NATUNA — Pemerintah Kabupaten Natuna melalui Dinas Pertanian dan Ketahanan Pangan (DKPP) mencatat total bibit yang tengah dibudidayakan di lokasi mencapai 45.000 batang. Angka ini melampaui alokasi awal yang diberikan untuk tahun ini. Program pembibitan tersebut digarap oleh pihak ketiga dan sepenuhnya didanai Anggaran Pendapatan dan Belanja Negara (APBN) Tahun Anggaran 2026 melalui Direktorat Jenderal Perkebunan.
Bibit Disalurkan ke Enam Kecamatan, Penanaman Akhir Tahun
Kepala DKPP Natuna, Wan Syazali, mengatakan bantuan bibit kelapa ini akan didistribusikan kepada petani yang lahannya telah siap tanam. Proses penanaman dijadwalkan berlangsung pada akhir tahun ini. Lahan yang digunakan merupakan lahan milik petani secara perorangan.
"Kita mengusulkan untuk 2.000 hektare di 2026. Semoga ini berkelanjutan untuk 2027," ujar Wan Syazali di Natuna, Rabu.

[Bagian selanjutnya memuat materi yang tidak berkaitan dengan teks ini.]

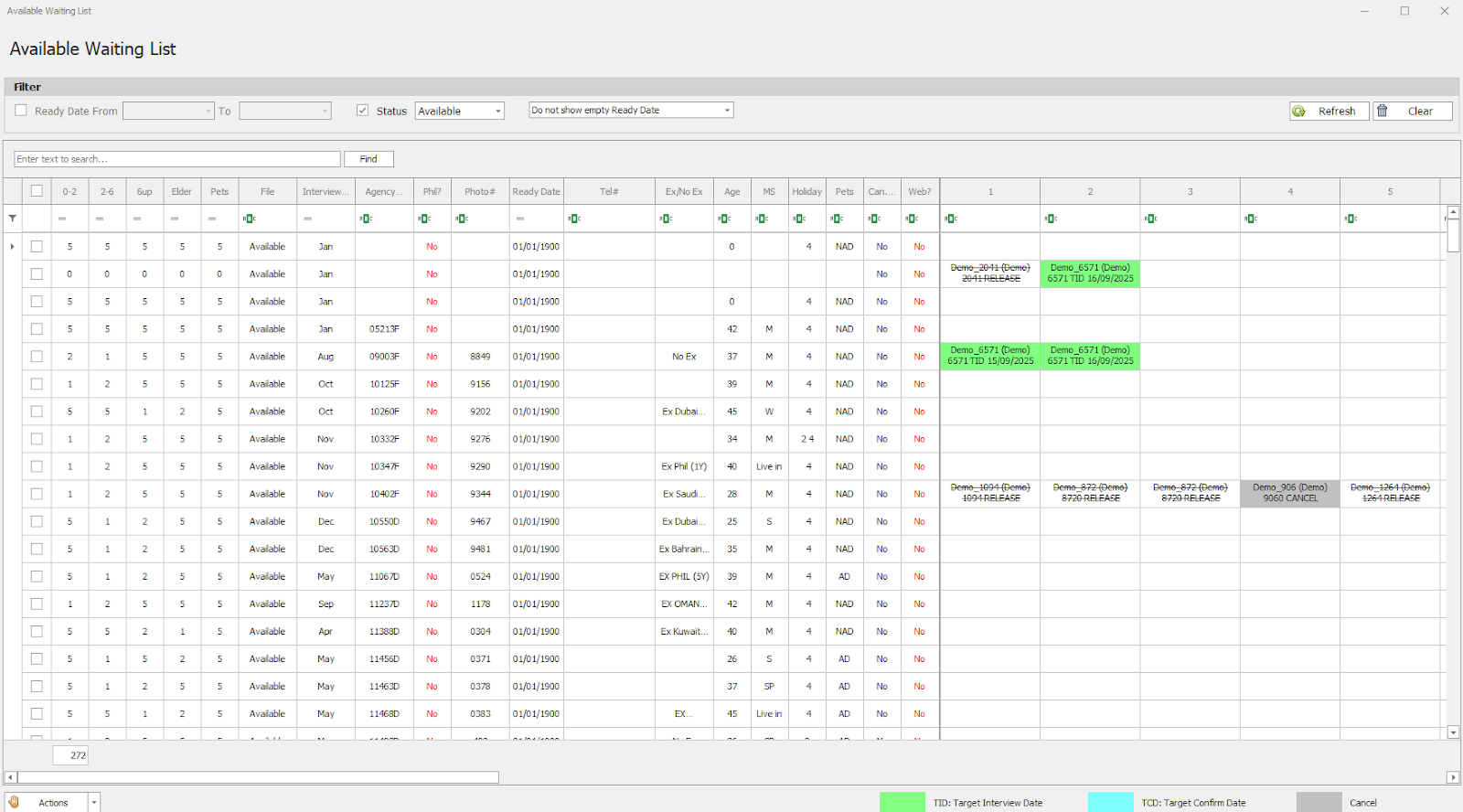Click the filter operator icon under Web? column
Image resolution: width=1463 pixels, height=812 pixels.
point(912,219)
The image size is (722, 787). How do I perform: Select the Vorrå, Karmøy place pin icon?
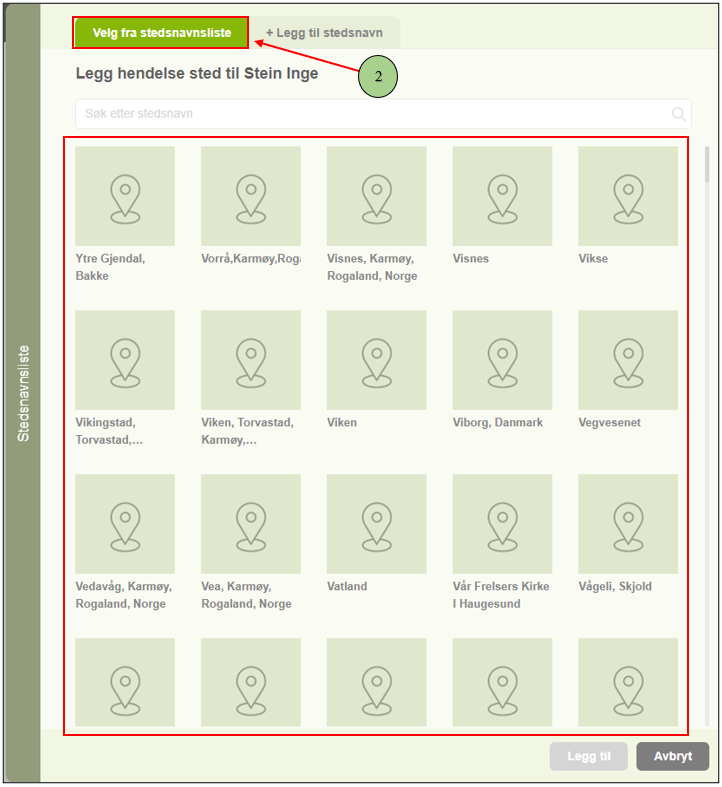click(x=251, y=196)
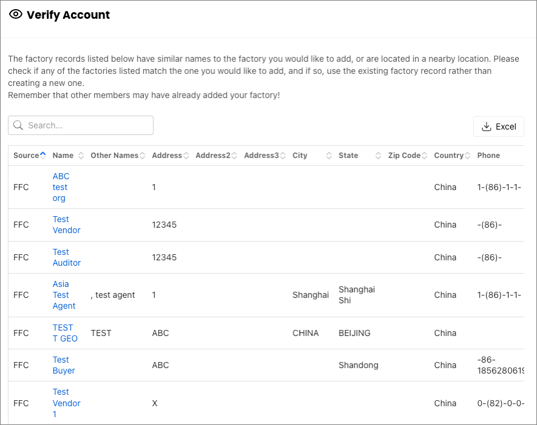
Task: Open Asia Test Agent factory link
Action: [64, 295]
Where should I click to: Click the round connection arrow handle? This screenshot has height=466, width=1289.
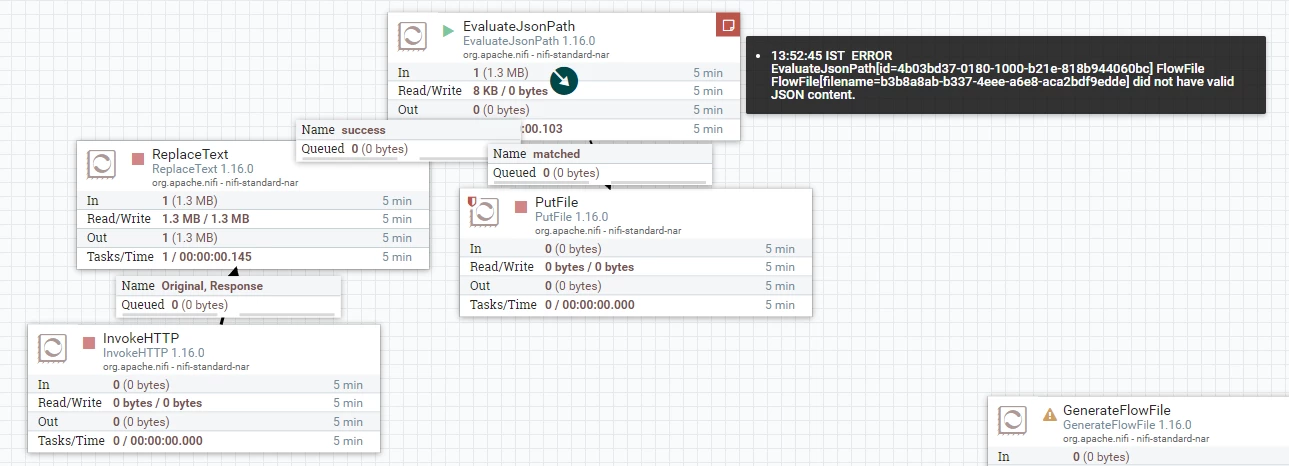[566, 81]
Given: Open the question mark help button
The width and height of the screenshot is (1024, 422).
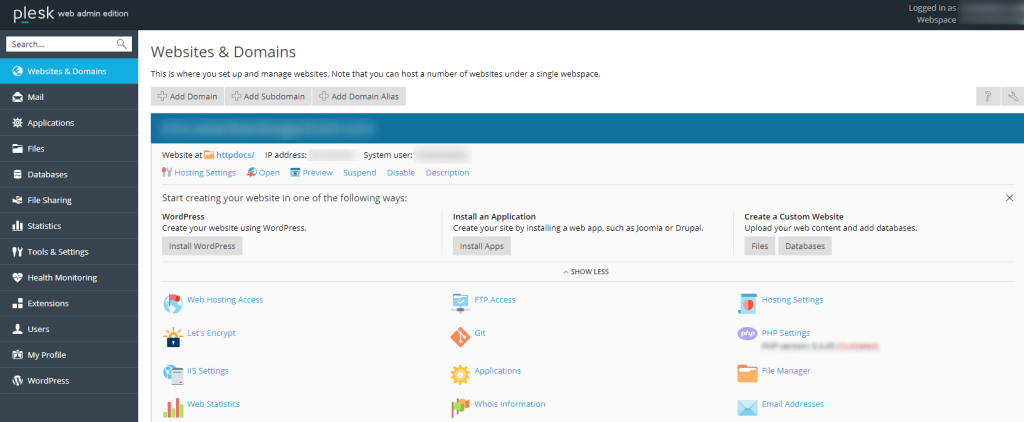Looking at the screenshot, I should [988, 96].
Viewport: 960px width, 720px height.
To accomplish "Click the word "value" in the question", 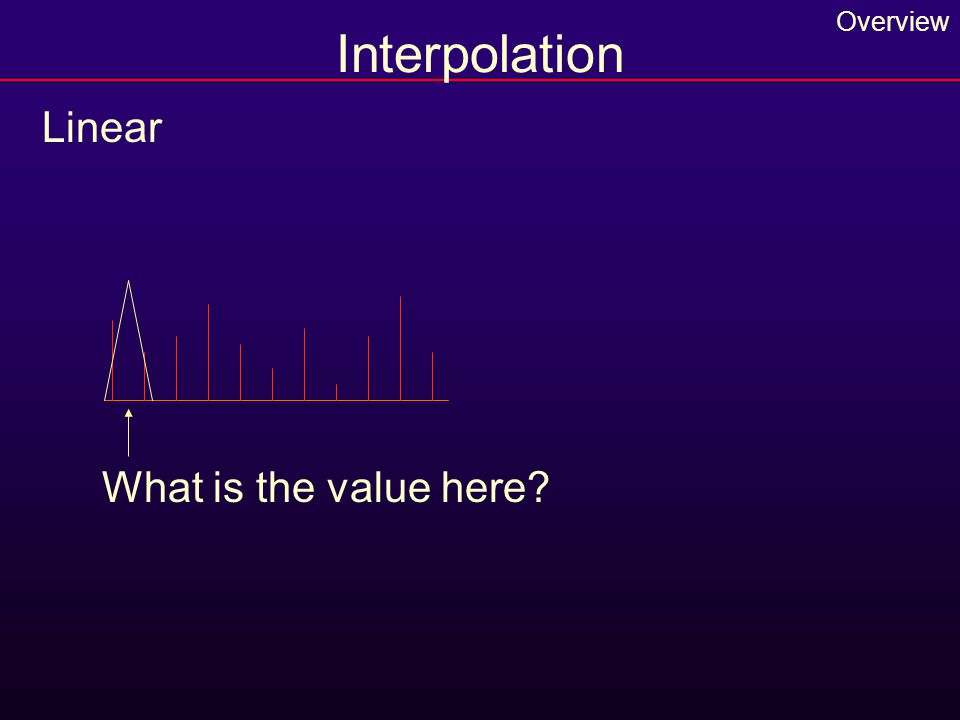I will click(x=378, y=487).
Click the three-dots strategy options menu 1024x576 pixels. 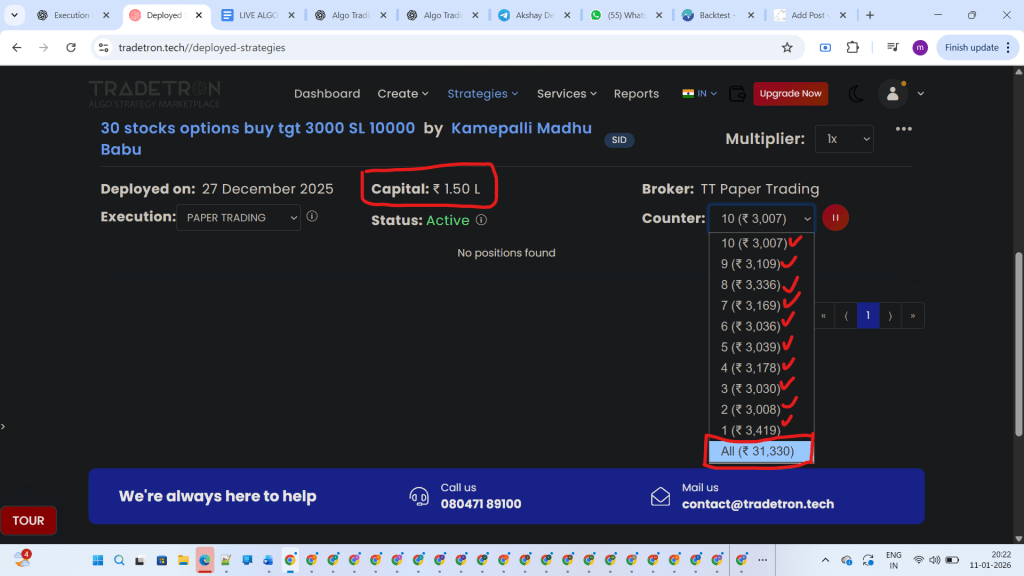tap(903, 129)
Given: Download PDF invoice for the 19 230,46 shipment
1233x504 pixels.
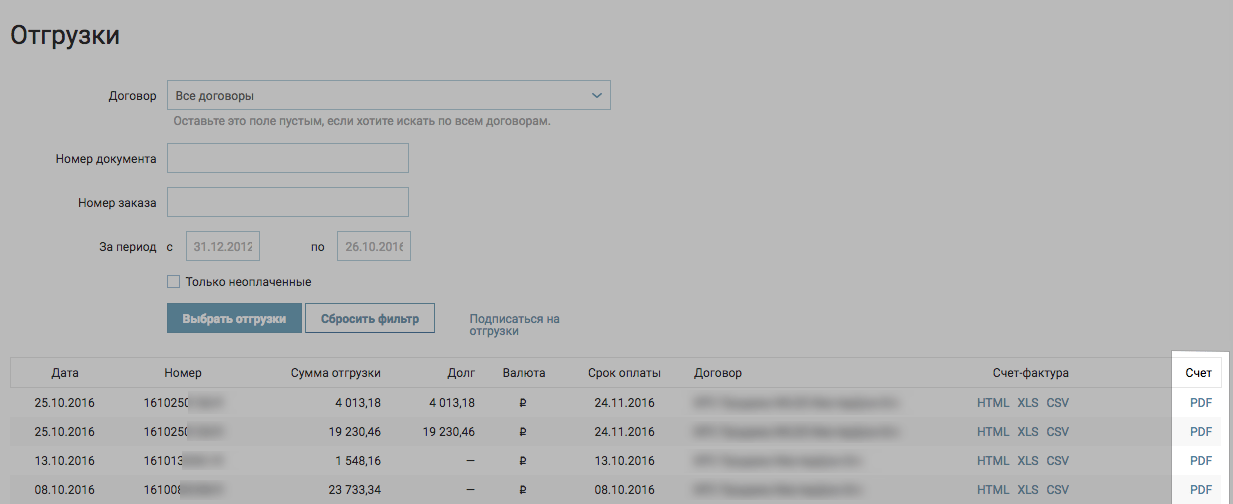Looking at the screenshot, I should [x=1201, y=432].
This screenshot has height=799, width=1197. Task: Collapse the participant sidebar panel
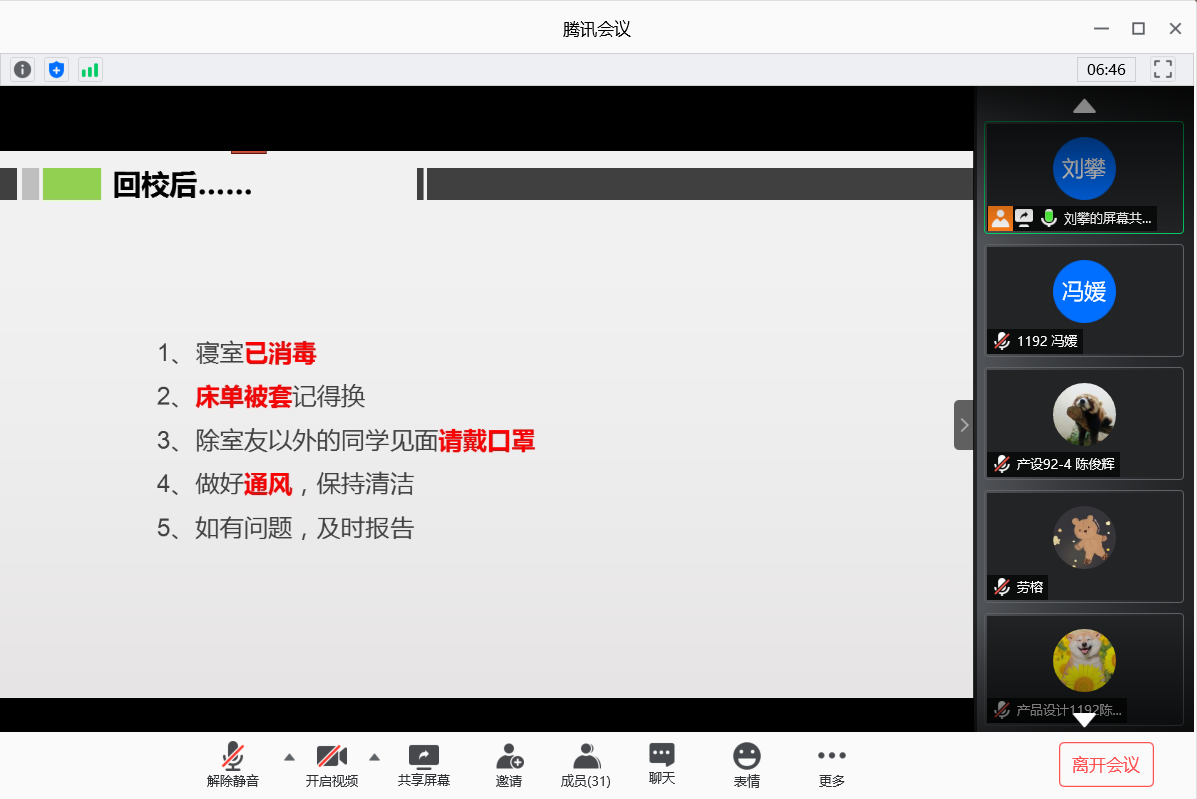coord(964,425)
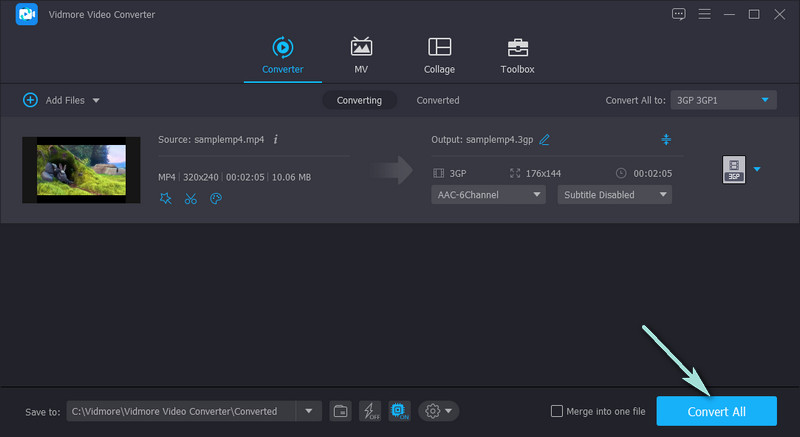Click the Add Files button
Screen dimensions: 800x437
click(x=61, y=100)
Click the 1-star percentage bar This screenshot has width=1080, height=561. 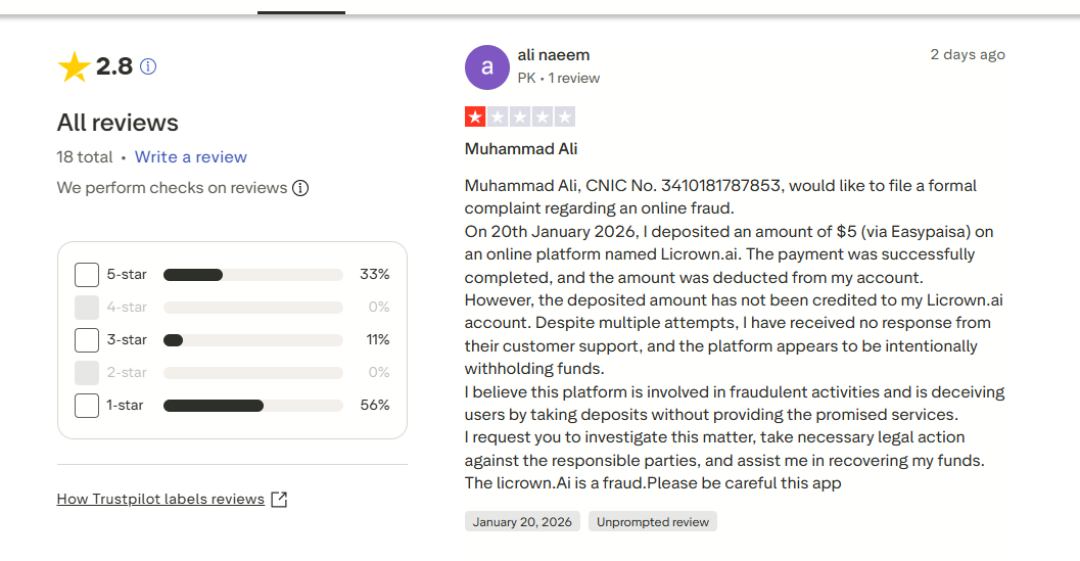coord(252,405)
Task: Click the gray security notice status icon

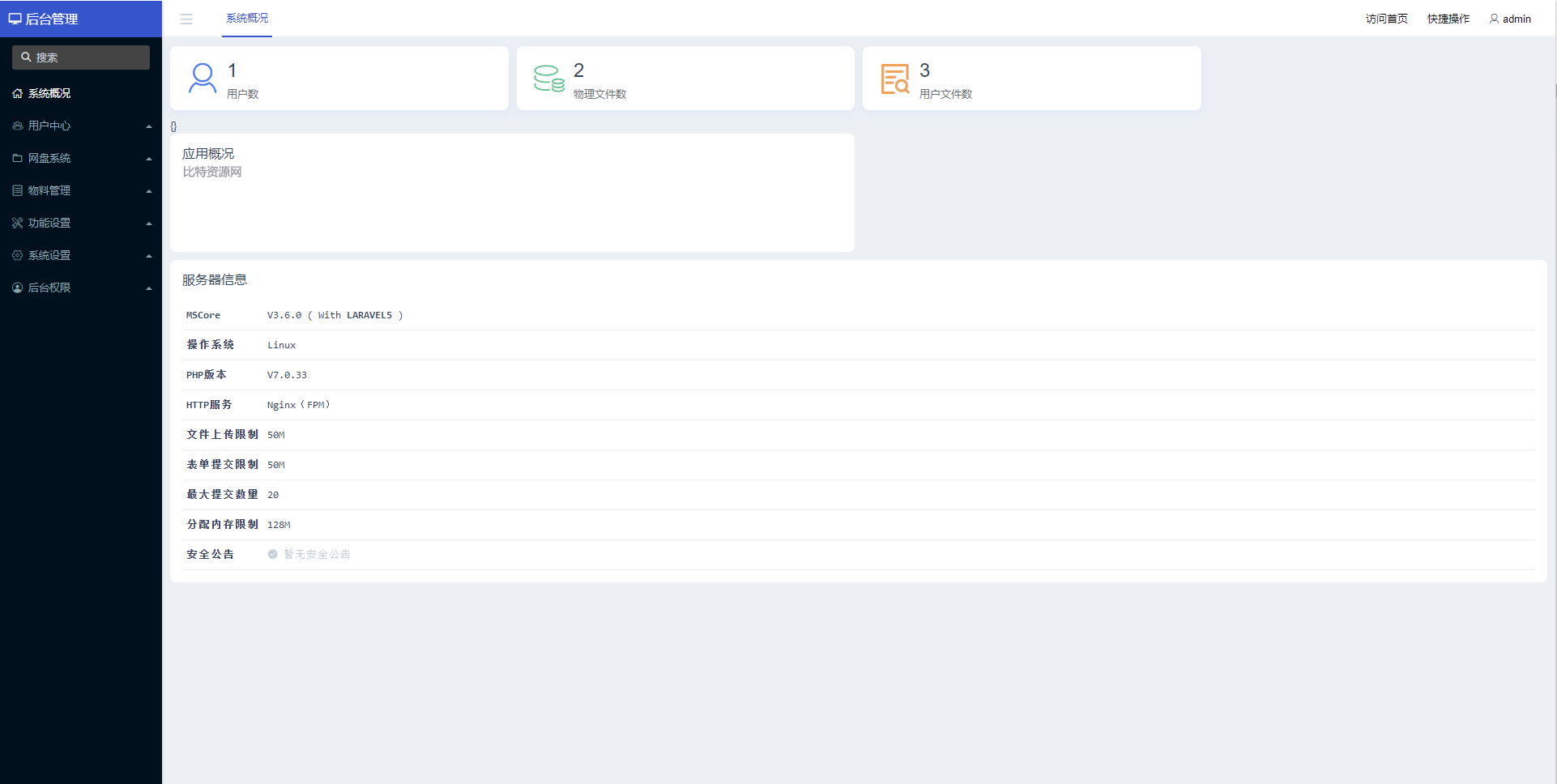Action: (273, 555)
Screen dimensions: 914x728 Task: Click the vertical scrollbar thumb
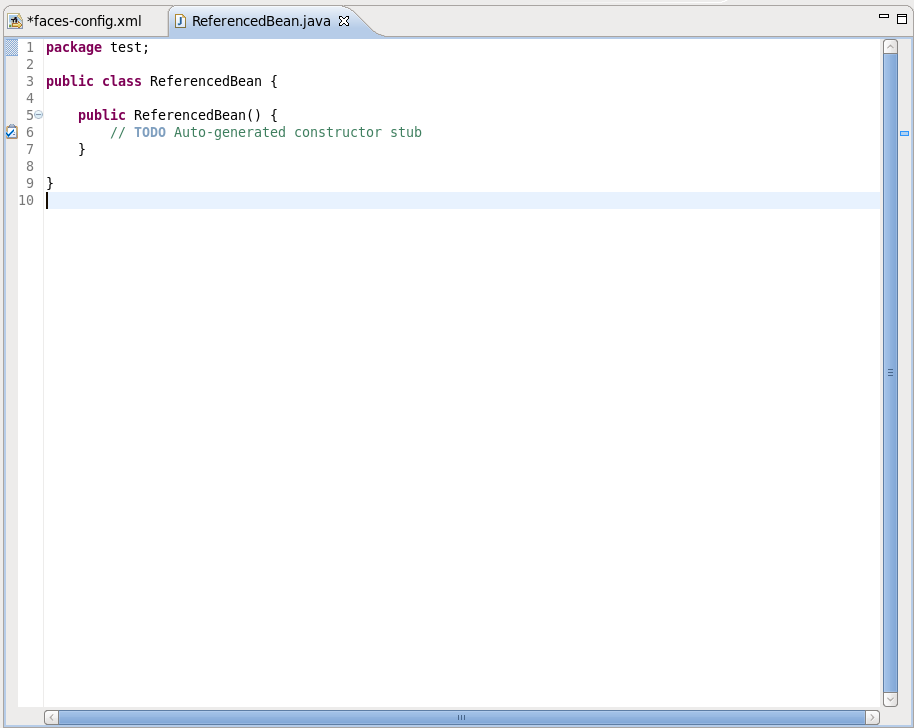[890, 372]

Alokasi 2026: Uji Coba Sebelum Ekspansi Besar
Pemerintah daerah menilai kebijakan alokasi pada tahun 2026 ini merupakan langkah tepat untuk mengukur efektivitas program. DKPP Natuna mencatat jumlah bibit yang dikucurkan saat ini masih jauh dari total usulan yang diajukan pada tahun sebelumnya.
"Kalau kita menilai, kebijakan alokasi pada 2026 ini sudah tepat untuk melihat sejauh mana programnya berhasil. Kalau hasilnya baik, semoga pada 2027 akan ada tambahan alokasi," kata Wan Syazali.
Usulan Tambahan untuk 1.600 Hektare pada 2027
Sebagai persiapan, DKPP Natuna telah mengajukan usulan bantuan bibit kelapa untuk lahan seluas 1.600 hektare pada tahun anggaran 2027. Langkah ini diambil untuk mengantisipasi keberlanjutan program serupa dari pemerintah pusat. Wakil Bupati Natuna Jarmin memastikan pihaknya sangat mendukung program yang bertujuan meningkatkan kesejahteraan masyarakat petani di wilayah kepulauan tersebut.
"Semoga program ini dapat berjalan dengan baik dan memberikan manfaat nyata bagi para petani serta mendukung pengembangan perkebunan kelapa di Natuna," ujar Jarmin.